> [Written instruction]
Extract every line of the records that contains the word "Collapse".
------ Supplied information
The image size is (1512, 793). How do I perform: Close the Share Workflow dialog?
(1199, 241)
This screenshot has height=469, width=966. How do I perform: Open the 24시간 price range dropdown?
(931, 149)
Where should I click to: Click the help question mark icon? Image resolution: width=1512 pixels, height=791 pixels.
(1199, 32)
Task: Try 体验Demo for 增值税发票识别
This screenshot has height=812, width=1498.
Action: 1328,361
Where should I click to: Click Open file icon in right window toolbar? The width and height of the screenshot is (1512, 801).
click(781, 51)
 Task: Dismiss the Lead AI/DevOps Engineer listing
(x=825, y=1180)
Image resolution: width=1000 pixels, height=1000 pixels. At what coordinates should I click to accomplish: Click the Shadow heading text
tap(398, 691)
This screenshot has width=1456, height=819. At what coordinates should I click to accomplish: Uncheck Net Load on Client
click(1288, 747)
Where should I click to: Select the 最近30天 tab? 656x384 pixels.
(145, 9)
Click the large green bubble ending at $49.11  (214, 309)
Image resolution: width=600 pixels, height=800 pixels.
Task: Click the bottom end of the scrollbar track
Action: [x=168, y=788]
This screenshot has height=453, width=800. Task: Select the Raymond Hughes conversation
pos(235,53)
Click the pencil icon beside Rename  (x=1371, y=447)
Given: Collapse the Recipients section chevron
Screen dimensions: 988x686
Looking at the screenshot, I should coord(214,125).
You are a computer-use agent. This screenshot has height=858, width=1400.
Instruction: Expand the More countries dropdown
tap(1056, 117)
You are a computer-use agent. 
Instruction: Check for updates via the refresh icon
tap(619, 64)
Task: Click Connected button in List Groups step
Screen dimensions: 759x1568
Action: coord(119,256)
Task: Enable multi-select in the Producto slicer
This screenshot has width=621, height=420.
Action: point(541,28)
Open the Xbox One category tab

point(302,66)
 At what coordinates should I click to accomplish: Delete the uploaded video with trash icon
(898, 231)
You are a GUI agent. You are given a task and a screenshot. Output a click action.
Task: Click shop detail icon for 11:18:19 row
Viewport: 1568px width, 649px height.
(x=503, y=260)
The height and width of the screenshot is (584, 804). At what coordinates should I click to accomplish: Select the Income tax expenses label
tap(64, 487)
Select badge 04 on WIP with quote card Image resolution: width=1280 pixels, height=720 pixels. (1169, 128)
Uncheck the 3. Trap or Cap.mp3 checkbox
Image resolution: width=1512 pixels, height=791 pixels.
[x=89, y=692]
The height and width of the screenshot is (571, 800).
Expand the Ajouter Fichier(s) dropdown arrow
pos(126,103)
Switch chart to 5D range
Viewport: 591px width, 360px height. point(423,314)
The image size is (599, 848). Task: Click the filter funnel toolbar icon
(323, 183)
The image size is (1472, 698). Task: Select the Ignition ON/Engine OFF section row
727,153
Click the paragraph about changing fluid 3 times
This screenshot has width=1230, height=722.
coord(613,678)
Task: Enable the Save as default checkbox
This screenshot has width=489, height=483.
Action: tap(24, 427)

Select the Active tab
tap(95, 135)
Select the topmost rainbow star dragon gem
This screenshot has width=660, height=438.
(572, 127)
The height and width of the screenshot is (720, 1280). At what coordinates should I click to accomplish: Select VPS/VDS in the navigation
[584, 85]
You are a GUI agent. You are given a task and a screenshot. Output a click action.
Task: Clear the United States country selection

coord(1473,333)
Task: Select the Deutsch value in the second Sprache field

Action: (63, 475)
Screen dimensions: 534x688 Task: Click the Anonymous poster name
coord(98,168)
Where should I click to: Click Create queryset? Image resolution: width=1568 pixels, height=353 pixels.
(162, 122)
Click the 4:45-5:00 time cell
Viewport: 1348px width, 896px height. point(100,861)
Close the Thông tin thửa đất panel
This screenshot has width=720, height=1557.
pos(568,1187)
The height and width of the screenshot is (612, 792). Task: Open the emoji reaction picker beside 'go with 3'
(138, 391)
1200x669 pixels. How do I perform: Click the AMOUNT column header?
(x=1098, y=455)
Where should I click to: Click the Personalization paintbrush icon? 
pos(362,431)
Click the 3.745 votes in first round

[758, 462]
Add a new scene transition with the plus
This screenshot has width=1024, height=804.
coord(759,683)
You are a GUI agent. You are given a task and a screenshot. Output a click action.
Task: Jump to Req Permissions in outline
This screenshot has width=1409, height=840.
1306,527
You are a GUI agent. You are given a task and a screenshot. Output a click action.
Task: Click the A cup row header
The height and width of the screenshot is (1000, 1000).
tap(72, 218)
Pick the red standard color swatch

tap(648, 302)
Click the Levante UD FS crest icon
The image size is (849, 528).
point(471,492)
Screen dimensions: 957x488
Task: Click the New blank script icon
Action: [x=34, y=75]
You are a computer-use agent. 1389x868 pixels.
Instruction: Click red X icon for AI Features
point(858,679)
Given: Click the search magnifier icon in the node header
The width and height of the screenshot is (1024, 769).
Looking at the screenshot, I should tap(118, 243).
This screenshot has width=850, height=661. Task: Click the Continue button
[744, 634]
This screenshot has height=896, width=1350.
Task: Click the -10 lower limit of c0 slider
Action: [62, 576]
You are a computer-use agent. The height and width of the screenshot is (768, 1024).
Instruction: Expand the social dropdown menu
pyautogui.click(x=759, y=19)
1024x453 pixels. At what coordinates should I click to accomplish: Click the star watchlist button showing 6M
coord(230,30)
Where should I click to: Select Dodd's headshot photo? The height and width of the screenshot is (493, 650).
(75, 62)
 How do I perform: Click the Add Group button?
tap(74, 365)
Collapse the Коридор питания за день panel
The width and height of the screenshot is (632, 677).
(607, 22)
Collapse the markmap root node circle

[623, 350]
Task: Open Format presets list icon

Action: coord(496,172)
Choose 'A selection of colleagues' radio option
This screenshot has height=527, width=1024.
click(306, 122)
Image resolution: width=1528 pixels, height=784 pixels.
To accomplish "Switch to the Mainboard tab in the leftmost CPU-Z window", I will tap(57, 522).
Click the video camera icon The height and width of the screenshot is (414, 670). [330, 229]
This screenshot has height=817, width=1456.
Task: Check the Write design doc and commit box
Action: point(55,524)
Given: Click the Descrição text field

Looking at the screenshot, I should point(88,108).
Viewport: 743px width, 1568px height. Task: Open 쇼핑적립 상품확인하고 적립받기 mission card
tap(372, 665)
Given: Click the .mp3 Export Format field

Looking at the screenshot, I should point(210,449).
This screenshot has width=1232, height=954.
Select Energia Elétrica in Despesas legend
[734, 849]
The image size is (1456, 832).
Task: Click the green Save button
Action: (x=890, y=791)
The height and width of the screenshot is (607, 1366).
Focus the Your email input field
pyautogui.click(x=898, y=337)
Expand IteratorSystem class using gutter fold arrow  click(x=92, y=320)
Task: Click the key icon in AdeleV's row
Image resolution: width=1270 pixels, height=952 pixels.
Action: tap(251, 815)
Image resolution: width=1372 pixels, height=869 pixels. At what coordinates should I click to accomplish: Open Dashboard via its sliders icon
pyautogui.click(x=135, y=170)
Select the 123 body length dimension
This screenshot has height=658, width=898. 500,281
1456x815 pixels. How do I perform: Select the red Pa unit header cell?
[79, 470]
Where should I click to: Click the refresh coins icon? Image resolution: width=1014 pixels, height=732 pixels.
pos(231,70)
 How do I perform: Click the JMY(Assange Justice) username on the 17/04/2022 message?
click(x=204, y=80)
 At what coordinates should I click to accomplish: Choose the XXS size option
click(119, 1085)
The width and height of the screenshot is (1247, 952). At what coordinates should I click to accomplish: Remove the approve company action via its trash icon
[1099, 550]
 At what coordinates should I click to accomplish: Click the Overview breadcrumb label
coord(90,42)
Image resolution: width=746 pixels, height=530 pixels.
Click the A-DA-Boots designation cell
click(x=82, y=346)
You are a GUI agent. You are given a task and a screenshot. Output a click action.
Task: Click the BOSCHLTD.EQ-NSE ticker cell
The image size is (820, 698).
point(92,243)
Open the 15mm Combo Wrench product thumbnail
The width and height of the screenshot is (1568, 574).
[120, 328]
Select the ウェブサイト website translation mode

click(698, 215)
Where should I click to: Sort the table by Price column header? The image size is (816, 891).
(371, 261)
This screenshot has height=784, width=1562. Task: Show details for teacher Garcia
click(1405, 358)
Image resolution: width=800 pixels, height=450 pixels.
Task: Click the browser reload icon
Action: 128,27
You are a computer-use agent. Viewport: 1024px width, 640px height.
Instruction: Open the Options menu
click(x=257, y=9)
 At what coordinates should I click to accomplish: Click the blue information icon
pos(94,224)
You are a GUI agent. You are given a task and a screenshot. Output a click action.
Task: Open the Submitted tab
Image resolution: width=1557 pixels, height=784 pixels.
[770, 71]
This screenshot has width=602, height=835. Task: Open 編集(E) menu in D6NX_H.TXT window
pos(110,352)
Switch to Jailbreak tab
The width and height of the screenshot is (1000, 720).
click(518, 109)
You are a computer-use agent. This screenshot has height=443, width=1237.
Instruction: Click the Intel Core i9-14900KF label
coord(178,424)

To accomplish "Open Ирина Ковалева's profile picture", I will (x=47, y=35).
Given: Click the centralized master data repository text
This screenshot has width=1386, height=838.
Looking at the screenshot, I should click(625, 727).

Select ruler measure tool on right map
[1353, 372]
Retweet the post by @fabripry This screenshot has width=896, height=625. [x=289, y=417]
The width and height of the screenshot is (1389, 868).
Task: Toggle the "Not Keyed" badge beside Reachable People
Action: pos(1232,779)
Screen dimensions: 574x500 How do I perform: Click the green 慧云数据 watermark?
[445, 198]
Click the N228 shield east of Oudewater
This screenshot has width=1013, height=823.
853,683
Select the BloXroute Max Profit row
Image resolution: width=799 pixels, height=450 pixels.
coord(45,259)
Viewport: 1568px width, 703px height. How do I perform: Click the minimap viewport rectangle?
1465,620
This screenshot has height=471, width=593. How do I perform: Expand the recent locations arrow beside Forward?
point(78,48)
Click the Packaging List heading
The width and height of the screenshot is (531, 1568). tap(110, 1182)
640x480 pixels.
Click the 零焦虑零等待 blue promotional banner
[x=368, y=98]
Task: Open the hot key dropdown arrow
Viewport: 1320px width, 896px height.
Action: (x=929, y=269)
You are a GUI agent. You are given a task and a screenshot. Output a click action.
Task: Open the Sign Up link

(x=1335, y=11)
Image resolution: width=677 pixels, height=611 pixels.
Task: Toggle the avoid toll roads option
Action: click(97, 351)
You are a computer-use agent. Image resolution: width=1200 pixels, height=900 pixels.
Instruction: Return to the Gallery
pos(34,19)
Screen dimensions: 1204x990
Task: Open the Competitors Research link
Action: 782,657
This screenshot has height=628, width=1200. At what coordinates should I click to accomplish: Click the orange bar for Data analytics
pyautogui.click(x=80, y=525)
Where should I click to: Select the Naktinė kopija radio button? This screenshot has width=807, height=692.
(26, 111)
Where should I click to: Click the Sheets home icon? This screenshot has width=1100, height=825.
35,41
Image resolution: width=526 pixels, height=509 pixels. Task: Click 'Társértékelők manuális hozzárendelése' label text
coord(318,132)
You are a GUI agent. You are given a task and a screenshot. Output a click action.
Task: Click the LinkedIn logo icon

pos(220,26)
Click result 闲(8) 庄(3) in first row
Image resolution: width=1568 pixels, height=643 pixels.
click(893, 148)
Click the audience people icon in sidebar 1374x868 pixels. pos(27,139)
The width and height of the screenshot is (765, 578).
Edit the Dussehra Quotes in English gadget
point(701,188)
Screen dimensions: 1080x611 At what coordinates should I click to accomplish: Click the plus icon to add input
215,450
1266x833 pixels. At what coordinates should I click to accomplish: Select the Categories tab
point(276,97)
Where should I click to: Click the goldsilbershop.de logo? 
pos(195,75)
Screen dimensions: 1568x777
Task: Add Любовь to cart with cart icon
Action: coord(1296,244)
------------
> [Written solution]
Given: Collapse the Recipients section chevron
Collapse the Коридор питания за день panel
Collapse the markmap root node circle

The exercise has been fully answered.